The appeal of this type of system is that it is in some sense self-correcting: if the underdog team wins it gains more points from its win than if the pre-match favored team were to win. This means that even if the model wrongly predicts the winner it will adjust the ratings to favour the actual winner. As a result the model should take into account the fact that skill changes over time – it is dynamic.

The probability of a team winning depends on the difference in ratings of the two teams playing.

$P(i \text{ beats } j) = P_i = \cfrac{1}{1 + 10^{-(R_i - R_j)/400}}$

Once more this is nothing more than a slightly readjusted form of a Bradley-Terry model. In this case we have used a slightly more abstract substitution of $p_i = 10^{(R_i)/400}$, where $R_i$ is the ELO rating of team i.

Once the match is played the model updates the ratings of the two teams that played. This is done by a simple linear formula which awards more points to a winning team if it was less favoured to win. In other words it discounts the ratings gain when the favourites win and increases the ratings gain when the underdogs win. We do this for each team i involved,

$R_{new} = R_{old} + K*(P-P_i)$

Here the term P is just the result of the match in terms on a scale of 0-1. So if it was a binary game of chess a win would give P=1 and a loss P=0. The difference between the predicted win percentage for team i $P_i$ and the outcome is then scaled by the constant term K to produce the update to the current rating of the team i.

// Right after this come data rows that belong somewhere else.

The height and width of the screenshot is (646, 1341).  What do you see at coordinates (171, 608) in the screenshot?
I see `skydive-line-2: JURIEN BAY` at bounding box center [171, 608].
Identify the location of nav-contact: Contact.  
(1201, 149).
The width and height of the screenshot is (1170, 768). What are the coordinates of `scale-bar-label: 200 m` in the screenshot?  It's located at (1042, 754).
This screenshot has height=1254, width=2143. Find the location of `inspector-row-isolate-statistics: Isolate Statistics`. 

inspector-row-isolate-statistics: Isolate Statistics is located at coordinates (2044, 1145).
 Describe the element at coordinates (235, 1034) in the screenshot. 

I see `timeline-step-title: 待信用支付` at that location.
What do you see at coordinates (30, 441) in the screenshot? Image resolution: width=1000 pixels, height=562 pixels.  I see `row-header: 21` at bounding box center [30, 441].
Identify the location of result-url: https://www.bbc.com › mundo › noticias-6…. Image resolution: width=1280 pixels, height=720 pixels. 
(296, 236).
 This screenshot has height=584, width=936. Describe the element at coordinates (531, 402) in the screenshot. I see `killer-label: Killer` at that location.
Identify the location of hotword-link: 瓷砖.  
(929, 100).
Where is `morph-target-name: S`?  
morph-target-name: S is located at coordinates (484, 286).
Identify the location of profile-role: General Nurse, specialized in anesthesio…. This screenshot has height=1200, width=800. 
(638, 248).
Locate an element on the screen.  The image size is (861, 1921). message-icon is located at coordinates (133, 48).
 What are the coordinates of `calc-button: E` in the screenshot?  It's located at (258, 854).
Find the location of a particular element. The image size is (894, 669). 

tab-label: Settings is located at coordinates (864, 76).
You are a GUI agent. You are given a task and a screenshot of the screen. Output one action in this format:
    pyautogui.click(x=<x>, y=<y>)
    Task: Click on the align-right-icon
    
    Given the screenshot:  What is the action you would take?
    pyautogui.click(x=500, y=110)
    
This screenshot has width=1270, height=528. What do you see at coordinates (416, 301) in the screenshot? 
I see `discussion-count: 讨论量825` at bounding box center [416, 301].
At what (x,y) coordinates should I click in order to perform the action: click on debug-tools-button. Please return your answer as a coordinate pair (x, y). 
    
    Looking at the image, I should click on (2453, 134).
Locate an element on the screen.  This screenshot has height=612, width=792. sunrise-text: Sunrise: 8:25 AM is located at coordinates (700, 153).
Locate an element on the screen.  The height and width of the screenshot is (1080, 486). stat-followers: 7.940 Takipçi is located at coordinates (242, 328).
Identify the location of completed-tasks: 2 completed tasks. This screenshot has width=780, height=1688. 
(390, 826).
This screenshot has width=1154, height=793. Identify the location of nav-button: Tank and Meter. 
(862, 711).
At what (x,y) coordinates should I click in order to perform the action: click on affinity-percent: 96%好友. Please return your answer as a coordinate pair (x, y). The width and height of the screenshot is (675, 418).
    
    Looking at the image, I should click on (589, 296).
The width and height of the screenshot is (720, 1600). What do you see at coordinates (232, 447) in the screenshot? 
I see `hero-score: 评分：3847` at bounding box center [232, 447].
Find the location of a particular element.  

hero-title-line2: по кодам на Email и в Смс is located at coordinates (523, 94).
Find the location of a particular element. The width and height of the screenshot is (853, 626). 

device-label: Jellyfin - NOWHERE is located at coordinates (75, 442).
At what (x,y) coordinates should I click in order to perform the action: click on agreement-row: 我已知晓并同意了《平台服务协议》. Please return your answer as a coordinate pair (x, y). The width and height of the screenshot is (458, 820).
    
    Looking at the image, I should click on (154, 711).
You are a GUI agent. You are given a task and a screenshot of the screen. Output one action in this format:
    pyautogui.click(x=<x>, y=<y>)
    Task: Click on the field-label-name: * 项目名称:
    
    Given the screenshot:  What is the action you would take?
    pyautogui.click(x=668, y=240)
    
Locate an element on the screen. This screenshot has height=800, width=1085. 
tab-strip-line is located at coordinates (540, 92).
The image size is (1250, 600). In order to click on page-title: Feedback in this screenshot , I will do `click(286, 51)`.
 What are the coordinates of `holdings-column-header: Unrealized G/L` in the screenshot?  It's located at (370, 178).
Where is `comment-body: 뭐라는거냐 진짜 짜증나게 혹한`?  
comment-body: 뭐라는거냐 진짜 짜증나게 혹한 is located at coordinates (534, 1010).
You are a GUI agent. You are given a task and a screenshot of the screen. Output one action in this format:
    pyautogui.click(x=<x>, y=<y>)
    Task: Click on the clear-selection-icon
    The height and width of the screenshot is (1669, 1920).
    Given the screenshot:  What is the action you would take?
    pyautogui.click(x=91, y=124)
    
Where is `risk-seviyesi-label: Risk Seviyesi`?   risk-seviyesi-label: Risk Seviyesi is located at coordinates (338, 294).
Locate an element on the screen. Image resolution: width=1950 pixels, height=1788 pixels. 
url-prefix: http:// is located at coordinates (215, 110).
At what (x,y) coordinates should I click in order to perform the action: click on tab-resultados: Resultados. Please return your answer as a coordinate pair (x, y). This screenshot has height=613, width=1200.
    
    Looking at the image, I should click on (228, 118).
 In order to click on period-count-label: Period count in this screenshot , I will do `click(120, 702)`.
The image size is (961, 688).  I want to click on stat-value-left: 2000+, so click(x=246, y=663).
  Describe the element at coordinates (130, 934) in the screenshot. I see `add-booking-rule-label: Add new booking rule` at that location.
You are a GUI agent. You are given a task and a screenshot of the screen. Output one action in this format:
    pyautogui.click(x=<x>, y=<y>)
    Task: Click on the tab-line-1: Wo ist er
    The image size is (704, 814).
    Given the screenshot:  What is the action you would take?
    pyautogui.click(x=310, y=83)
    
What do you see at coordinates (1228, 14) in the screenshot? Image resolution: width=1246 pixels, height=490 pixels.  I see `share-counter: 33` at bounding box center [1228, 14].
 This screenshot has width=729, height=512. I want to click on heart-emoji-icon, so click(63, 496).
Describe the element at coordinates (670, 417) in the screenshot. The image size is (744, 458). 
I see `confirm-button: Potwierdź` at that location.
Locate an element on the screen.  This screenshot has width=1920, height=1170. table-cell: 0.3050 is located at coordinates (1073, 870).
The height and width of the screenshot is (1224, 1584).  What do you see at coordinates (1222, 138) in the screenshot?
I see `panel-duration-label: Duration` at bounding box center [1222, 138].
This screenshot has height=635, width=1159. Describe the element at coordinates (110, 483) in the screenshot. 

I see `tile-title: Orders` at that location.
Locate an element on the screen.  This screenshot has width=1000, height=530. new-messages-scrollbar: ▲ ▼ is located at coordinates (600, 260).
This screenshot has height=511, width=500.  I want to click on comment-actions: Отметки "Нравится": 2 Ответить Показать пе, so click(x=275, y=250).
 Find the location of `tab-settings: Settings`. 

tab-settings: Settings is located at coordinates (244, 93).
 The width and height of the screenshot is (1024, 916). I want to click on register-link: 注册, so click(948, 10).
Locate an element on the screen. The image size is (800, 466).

It is this constant K that is the chief parameter of ELO models. A value that is too high will end up causing massive swings in ratings from only a few games, whereas a low value will not capture a teams change in performance quickly enough. The way that the model is designed means that it is not necessary to have a single value of K for all participants or matches. Often new players might have a slightly higher K factor to help us learn their true rating more quickly and more important matches such as World Cup finals will carry a greater weighting.

ELO rating – expected win%

In fact ELO ratings and their successor ratings such as GLICKO have been applied to many other sports in addition to chess. By starting all teams with a particular rating you can then calculate updated ratings and odds of winning matches between not just two current teams but any other historical teams as well. This provides a framework to start examining questions like who is the best team of all time and which teams beat their expectations the most.